** start of LISTING **

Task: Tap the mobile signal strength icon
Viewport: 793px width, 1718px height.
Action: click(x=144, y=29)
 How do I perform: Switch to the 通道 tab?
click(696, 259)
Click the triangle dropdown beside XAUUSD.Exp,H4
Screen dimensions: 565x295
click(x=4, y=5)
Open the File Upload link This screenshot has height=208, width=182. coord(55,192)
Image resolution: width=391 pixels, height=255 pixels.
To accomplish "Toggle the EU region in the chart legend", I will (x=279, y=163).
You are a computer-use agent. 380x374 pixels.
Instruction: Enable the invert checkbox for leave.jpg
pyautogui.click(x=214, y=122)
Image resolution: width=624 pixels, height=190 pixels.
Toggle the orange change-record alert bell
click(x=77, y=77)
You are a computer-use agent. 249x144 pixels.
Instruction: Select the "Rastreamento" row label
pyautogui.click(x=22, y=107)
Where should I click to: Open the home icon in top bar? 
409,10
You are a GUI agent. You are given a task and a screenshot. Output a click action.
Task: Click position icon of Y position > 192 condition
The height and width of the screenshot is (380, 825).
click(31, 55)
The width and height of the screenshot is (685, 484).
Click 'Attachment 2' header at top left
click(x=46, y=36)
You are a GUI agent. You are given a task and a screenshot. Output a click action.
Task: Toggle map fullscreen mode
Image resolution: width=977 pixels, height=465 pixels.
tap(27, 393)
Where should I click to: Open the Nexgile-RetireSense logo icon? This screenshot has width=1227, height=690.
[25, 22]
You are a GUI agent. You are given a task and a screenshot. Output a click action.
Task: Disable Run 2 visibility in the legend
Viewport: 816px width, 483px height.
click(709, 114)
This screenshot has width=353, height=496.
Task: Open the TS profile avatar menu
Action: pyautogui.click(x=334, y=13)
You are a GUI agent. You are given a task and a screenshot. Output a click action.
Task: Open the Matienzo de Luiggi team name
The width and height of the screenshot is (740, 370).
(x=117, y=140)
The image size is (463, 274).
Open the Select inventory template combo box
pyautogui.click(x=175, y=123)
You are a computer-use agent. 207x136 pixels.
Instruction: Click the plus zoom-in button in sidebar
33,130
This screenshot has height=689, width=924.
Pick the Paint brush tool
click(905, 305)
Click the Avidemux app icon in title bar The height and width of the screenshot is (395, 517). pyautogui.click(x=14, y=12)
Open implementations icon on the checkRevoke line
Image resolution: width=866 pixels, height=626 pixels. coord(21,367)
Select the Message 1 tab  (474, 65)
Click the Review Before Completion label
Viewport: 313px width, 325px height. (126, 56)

** end of LISTING **

TASK DETAILS -> Retype the lines above exactly as they appear.

COMPLETED EXERCISE ->
Task: Tap the mobile signal strength icon
Viewport: 793px width, 1718px height.
Action: click(x=144, y=29)
 How do I perform: Switch to the 通道 tab?
click(696, 259)
Click the triangle dropdown beside XAUUSD.Exp,H4
Screen dimensions: 565x295
click(x=4, y=5)
Open the File Upload link This screenshot has height=208, width=182. coord(55,192)
Image resolution: width=391 pixels, height=255 pixels.
To accomplish "Toggle the EU region in the chart legend", I will (x=279, y=163).
You are a computer-use agent. 380x374 pixels.
Instruction: Enable the invert checkbox for leave.jpg
pyautogui.click(x=214, y=122)
Image resolution: width=624 pixels, height=190 pixels.
Toggle the orange change-record alert bell
click(x=77, y=77)
You are a computer-use agent. 249x144 pixels.
Instruction: Select the "Rastreamento" row label
pyautogui.click(x=22, y=107)
Where should I click to: Open the home icon in top bar? 
409,10
You are a GUI agent. You are given a task and a screenshot. Output a click action.
Task: Click position icon of Y position > 192 condition
The height and width of the screenshot is (380, 825).
click(31, 55)
The width and height of the screenshot is (685, 484).
Click 'Attachment 2' header at top left
click(x=46, y=36)
You are a GUI agent. You are given a task and a screenshot. Output a click action.
Task: Toggle map fullscreen mode
Image resolution: width=977 pixels, height=465 pixels.
tap(27, 393)
Where should I click to: Open the Nexgile-RetireSense logo icon? This screenshot has width=1227, height=690.
[25, 22]
You are a GUI agent. You are given a task and a screenshot. Output a click action.
Task: Disable Run 2 visibility in the legend
Viewport: 816px width, 483px height.
click(709, 114)
This screenshot has width=353, height=496.
Task: Open the TS profile avatar menu
Action: pyautogui.click(x=334, y=13)
You are a GUI agent. You are given a task and a screenshot. Output a click action.
Task: Open the Matienzo de Luiggi team name
The width and height of the screenshot is (740, 370).
(x=117, y=140)
The image size is (463, 274).
Open the Select inventory template combo box
pyautogui.click(x=175, y=123)
You are a computer-use agent. 207x136 pixels.
Instruction: Click the plus zoom-in button in sidebar
33,130
This screenshot has height=689, width=924.
Pick the Paint brush tool
click(905, 305)
Click the Avidemux app icon in title bar The height and width of the screenshot is (395, 517). pyautogui.click(x=14, y=12)
Open implementations icon on the checkRevoke line
Image resolution: width=866 pixels, height=626 pixels. coord(21,367)
Select the Message 1 tab  (474, 65)
Click the Review Before Completion label
Viewport: 313px width, 325px height. (126, 56)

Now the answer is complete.